This is prompted by memories I have of a project that I and other pupils contributed to at Wellsway School around 1973/4. It was led by our Maths teacher Mr. Grace. Before I started to investigate, as far as I could recall:
the machine had a binary counter with lights, could possibly perform simple binary arithmetic and could be used to test logical propositions
it was based on one described in a magazine article from a few years before, referring to it by the acronym BEATLE (well done to whoever was responsible for that!)
it made extensive use of flip-flops for memory. This was the first time I had come across the term and I remember putting together one or two of these
the counter could be driven by a high frequency signal and hence act as a clock or timer, the first light in the chain seemingly permanently on, with the next one flickering rapidly and the ones after that flashing ever more slowly, at half the rate each time.
After some research, I found mention of the BEATLE machine in a book, Teaching School Mathematics, edited by W. Servais and T. Varga, published in 1971 by Penguin Books & Unesco, available here. In turn, the book refers to two articles by A. Wilkinson, a teacher, in the journal Mathematics Teaching, published by the Association of Teachers of Mathematics:
MT 31, Summer 1965: A Small Computer Demonstration Model (i.e. the BEATLE)

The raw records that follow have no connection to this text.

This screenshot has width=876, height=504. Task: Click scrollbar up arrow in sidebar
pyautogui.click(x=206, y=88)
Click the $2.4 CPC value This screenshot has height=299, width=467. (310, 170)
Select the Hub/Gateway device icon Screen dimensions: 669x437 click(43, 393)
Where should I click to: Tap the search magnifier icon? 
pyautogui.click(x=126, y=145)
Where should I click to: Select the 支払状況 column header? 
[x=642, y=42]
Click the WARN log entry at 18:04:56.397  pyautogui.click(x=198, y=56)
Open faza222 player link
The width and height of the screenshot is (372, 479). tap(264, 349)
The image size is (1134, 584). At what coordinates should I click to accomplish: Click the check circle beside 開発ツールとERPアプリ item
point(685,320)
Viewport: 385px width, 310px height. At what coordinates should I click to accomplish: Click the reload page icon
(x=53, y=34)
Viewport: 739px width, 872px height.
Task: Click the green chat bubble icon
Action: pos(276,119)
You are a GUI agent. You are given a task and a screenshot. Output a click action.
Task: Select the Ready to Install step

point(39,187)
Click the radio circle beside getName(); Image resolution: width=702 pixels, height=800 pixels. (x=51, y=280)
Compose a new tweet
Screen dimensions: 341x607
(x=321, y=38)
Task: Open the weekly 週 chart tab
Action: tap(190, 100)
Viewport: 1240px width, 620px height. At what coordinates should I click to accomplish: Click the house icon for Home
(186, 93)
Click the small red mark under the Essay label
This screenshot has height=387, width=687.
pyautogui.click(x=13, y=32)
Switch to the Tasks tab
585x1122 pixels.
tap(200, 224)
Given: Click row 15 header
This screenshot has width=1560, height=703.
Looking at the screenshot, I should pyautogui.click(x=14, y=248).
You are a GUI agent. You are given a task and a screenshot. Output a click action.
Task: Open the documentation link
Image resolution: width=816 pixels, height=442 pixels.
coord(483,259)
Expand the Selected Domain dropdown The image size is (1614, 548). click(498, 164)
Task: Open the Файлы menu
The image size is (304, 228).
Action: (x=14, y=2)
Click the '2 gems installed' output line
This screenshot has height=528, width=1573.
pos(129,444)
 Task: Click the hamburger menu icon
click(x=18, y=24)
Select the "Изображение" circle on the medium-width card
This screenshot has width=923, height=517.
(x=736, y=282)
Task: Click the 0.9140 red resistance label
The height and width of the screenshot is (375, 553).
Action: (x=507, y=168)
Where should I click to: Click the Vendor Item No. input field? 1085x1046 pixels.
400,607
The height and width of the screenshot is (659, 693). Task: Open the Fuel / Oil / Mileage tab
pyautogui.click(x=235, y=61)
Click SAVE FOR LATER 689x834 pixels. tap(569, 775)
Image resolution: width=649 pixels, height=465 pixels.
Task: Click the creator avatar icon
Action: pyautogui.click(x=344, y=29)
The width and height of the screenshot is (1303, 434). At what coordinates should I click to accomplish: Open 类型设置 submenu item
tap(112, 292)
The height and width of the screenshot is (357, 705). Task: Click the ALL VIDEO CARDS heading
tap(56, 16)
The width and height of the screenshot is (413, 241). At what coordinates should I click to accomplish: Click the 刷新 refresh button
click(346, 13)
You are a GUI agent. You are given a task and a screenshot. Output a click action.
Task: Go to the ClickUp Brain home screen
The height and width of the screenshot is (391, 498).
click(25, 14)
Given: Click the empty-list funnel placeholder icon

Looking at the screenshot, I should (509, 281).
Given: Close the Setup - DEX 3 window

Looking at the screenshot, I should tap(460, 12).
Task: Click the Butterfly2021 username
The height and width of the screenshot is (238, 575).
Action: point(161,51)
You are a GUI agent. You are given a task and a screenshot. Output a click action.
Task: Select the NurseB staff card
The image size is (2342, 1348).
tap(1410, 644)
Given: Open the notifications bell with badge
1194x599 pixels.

MT 32, Autumn 1965: A Computer Logic Demonstration Board
In addition, in the first article the author refers to another article in the previous journal:
- MT 30, Spring 1965: A System of Logic to Aid in Teaching Mathematics, by G.J. Flanagan & L.Molyneux of the University of Newcastle-upon-Tyne.
These journals are available online, but are behind a paywall.
At the core of the BEATLE is a toggle flip-flop, that is used as a divide-by-two circuit and is referred to as a scale-of-two. It is built using NOR gates.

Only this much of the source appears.